We don’t tell this story about ourselves honestly. It is then no surprise that, even after we have taken powerful steps to reduce violence, eradicate sexual exploitation, and overcome myriad forms of prejudice, those evils reassert themselves with renewed strength.

I’m a progressive bishop in the deeply red state of Louisiana. Many of the people I serve and love voted for the current President. They have sincere affection for their families and friends, their neighbors and their communities.

These lawyers and grandmothers, teachers and doctors, librarians and sales clerks did not enter the voting booth in November of 2016 intentionally angling to oppress anyone. In my conversations with many of them, I learned that they were feeling the country they’ve known slipping away from them.

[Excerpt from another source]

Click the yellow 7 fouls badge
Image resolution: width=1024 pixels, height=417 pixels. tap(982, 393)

That was their narrative. The media they consume and the history lessons they learned and the circles they move in reinforce that narrative. They do not frequently hear from people who have a different story to tell about the country they’ve known.

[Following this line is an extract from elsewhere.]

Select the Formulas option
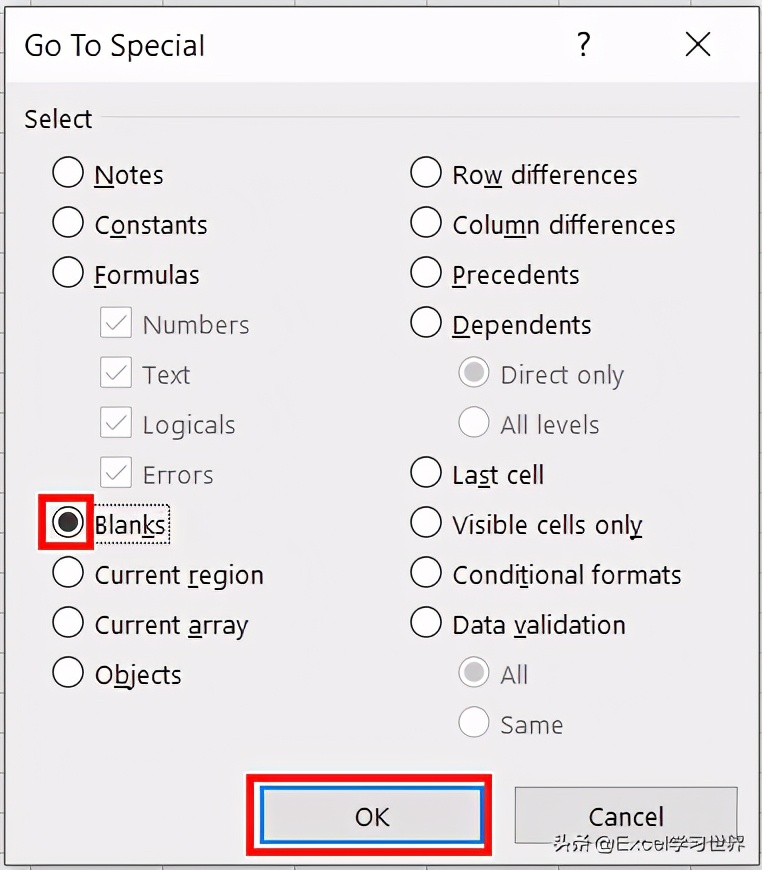The image size is (762, 870). [x=68, y=273]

The country that one group of voters sought to restore is precisely the country that actively marginalized, debased, and even brutalized others. If we don’t find a way to have honest conversations between these vastly different parties about what this country has been and has done to many of its citizens, the American soul is likely to remain as tormented as it presently is.

National reconciliation is notoriously difficult, emotionally painful work. It requires courage and perseverance. But it can be done. Look at South Africa. Mending relationships requires wounded, wary parties to put energy into finding a new, mutually acceptable way of living together.

If reconciliation is our goal, we must renounce the idea that we can resolve our national tensions by tossing people out of the country, by throwing people in prison, or by silencing their voice through voter suppression and gerrymandering. We have to find a way to seek the common good. Everyone’s common good. Together.

At this moment in our history, we lack consensus about what that common good looks like. Bringing an authentic, life-affirming common good into focus will require humility, an openness to stories that turn our stomachs and tempt us to run from the room. Stories that reveal things to us about ourselves that we resist seeing.

Reaching this kind of common good is the goal to which I’m committed. And that’s why I’ve geared up for a long run.